After I had consumed two cups of tea and some homemade bread, Granny brought out a pink and purple knitted shawl, which I admired but made clear I did not want. Then she brought out a pair of crocheted brown wool socks with knitted flowers and, tipped off by yesterday’s encounter with Fatma, I asked her “How much?” She replied that, because I was a friend, she would sell them to me for 10 lira; unfortunately, I didn’t have 10 lira. I gave her a twenty and asked for change, at which she lifted up the carpet and produced a 5 … sigh. So, my socks cost me 15. (I purchased another pair of knitted socks from one of Willemijn’s neighbours yesterday, as well, for 15 lira). I’m going to have to figure out a way to gracefully decline cups of tea from old Turkish women or I’m going to be broke and come home with hundreds of pairs of knitted socks.
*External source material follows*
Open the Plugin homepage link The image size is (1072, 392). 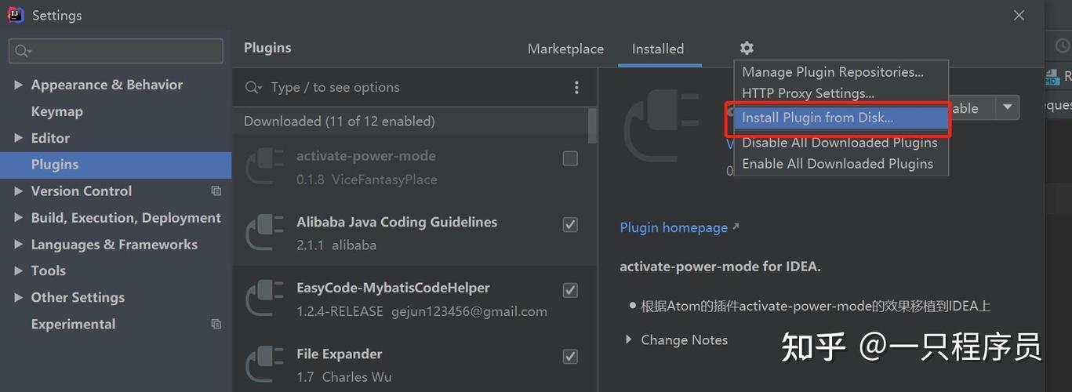(x=674, y=227)
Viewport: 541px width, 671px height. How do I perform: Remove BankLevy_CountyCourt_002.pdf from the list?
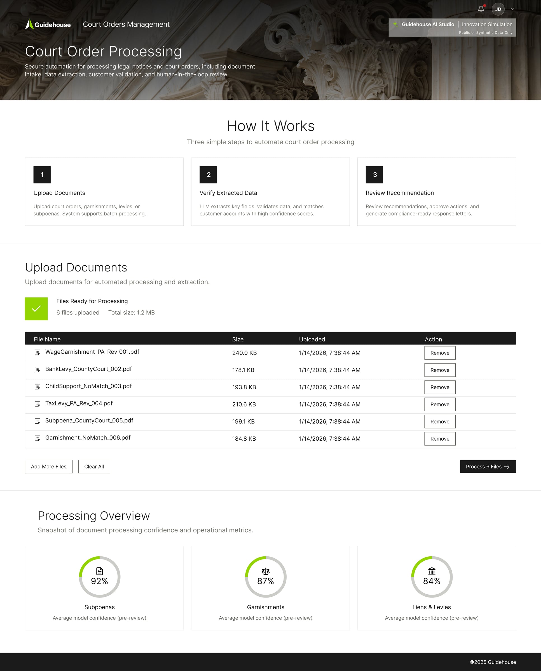440,370
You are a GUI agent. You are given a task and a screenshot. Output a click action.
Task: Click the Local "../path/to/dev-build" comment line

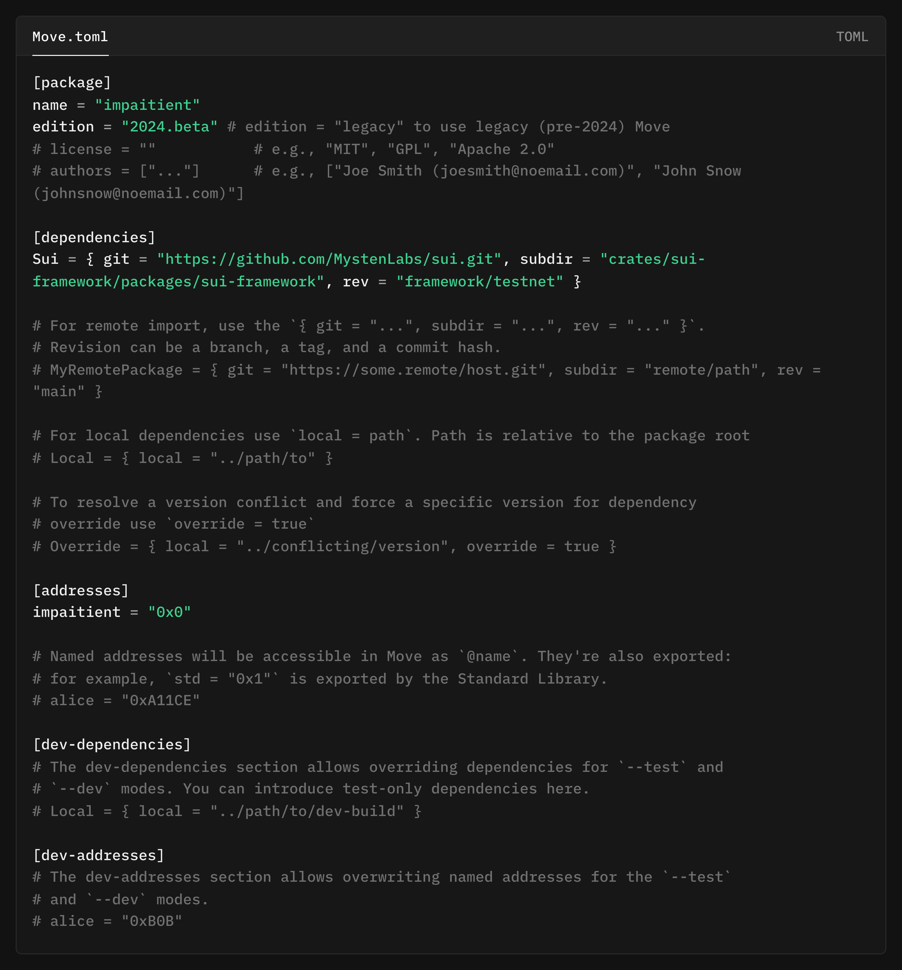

After that, I made my way up into the town proper and, in the town square across from the mosque, found Crazy Ali’s antique shop. Ali is a friend of Paul and Willemijn and Paul had said that I should pay him a visit. He offered me Turkish coffee and told me about the “Do unto others” philosophy of his grandfather the Sufi. While we drank coffee, he recited three poems for me with a great deal of gusto. I explained to him that I was looking for small pieces of wood to paint on; he produced some for me and then offered to show me the Hospital Monastery on the outskirts of town on property that had formerly belonged to his grandfather. This monastery is only remnants now, consisting of carvings and frescoes on the hill’s exterior rocks, and two rock-cut churches inside the cliffs. These have domes and pillars and tombs, many of which are quite eroded. In one, a strange figure with arms and legs outstretched has been carved into the top corner of the ceiling.
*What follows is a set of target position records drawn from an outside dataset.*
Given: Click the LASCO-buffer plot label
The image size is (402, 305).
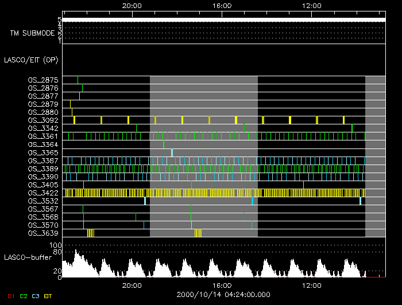Looking at the screenshot, I should coord(27,257).
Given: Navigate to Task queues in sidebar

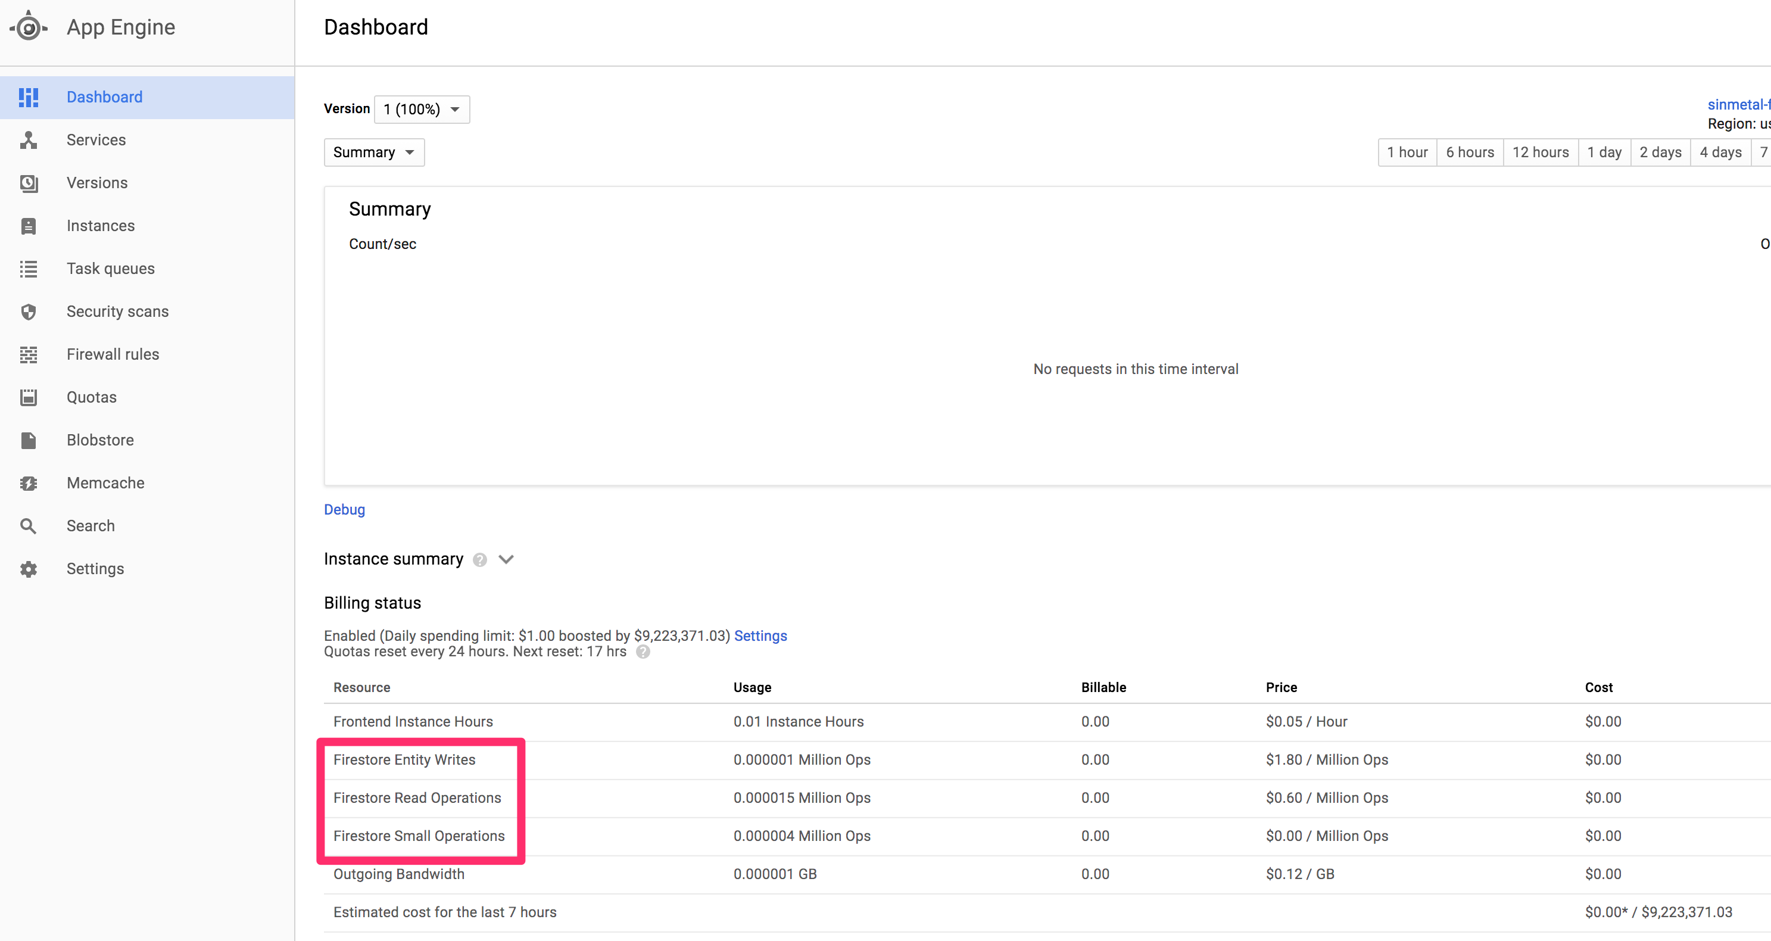Looking at the screenshot, I should pos(28,268).
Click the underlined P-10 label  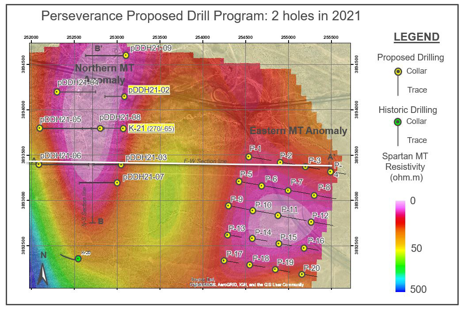(x=263, y=205)
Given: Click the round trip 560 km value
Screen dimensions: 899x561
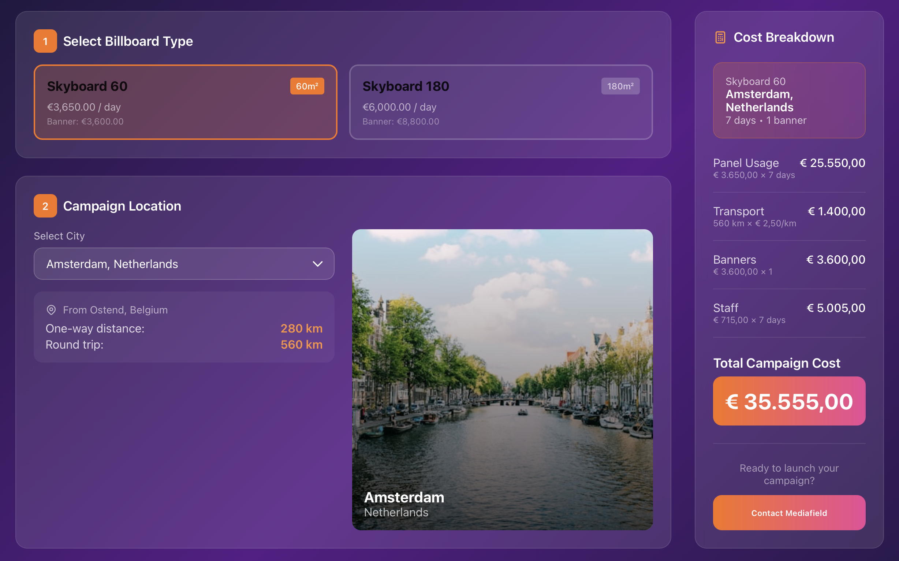Looking at the screenshot, I should click(301, 345).
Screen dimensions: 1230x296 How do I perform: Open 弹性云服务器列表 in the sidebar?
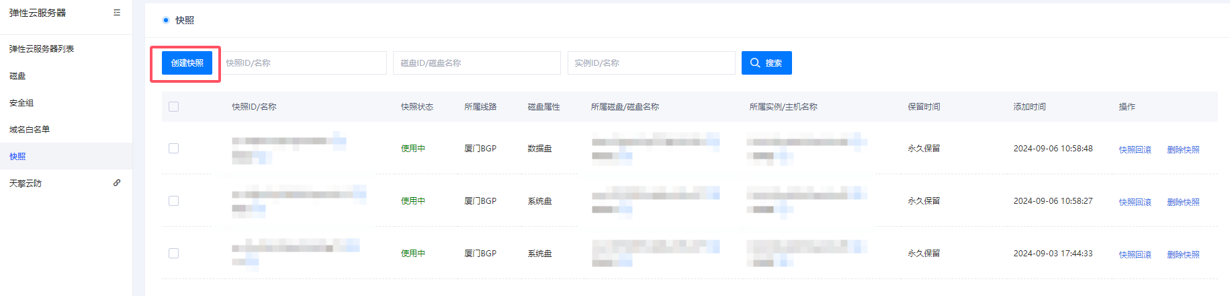[x=42, y=49]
After poking around the monastery for a bit, I then climbed up the fortress of Ortahisar. Although it is officially closed for restoration, it is still possible to get up the rock stronghold by climbing through a window. Then one can mount metal stairs that go all the way to the tip. I climbed up half-way and had a great view of the town and valley from there. After I clambered down, Ali kindly offered to give me a lift part way back to Imbrahimpasa on his vespa; however, the path was so muddy that it could not really get much traction and so I walked most of the way. Tonight I’m looking forward to another meal cooked in the big lounge, hopefully with a fire in the fireplace – it’s still cold here. Apparently, it’s supposed to warm up in a couple of days – yippee!

See pictures here.

Here’s more info:

Ortahisar means “middle castle,” and as its name implies, it is central among the Cappadocian towns of Goreme, Urgup, Uchisar (“outer castle”) and Nevsehir, and only a few kilometers from Goreme Open Air Museum. While entering the town, you will notice doors on the rock surface on both sides. These doors are the best example of cool-air storages in Cappadocia. In these natural air-conditioned rooms, lemons and oranges from the Mediterranean region, apples from Nigde, local potatoes, quinces and onions are stored. Green lemons slowly turn yellow in these store-rooms. The natural fortress, 90 m high, a prominent landmark in the region, honeycombed with caves and tunnels, camouflaged by nature without the slightest indication of human presence inside, has partly crumbled away, revealing some of its interior.

Many settlements in Cappadocia were established primarily as monastic communities. The Hallacdere (Wool Fluffers) monastic complex (also known as Hospital Monastery) 1 km northeast of Ortahisar is one of the best examples of the courtyard monasteries. It has vestibule, a kitchen, a large tomb chamber, five rooms of different sizes and a church with an inscribed-cross plan with four columns. The animal-head decoration on some of the column capitals and the sculpture of a human figure on the wall of one of the rooms are unique in Cappadocia. The ground level inside the complex is more than one meter below that of the courtyard level because of the silting.

When Christians left Cappadocia, local people turned this complex into a pigeon house. Today there are also some of the most interesting examples of Anatolian Islamic Decoration Art to be seen on the walls of the monastery.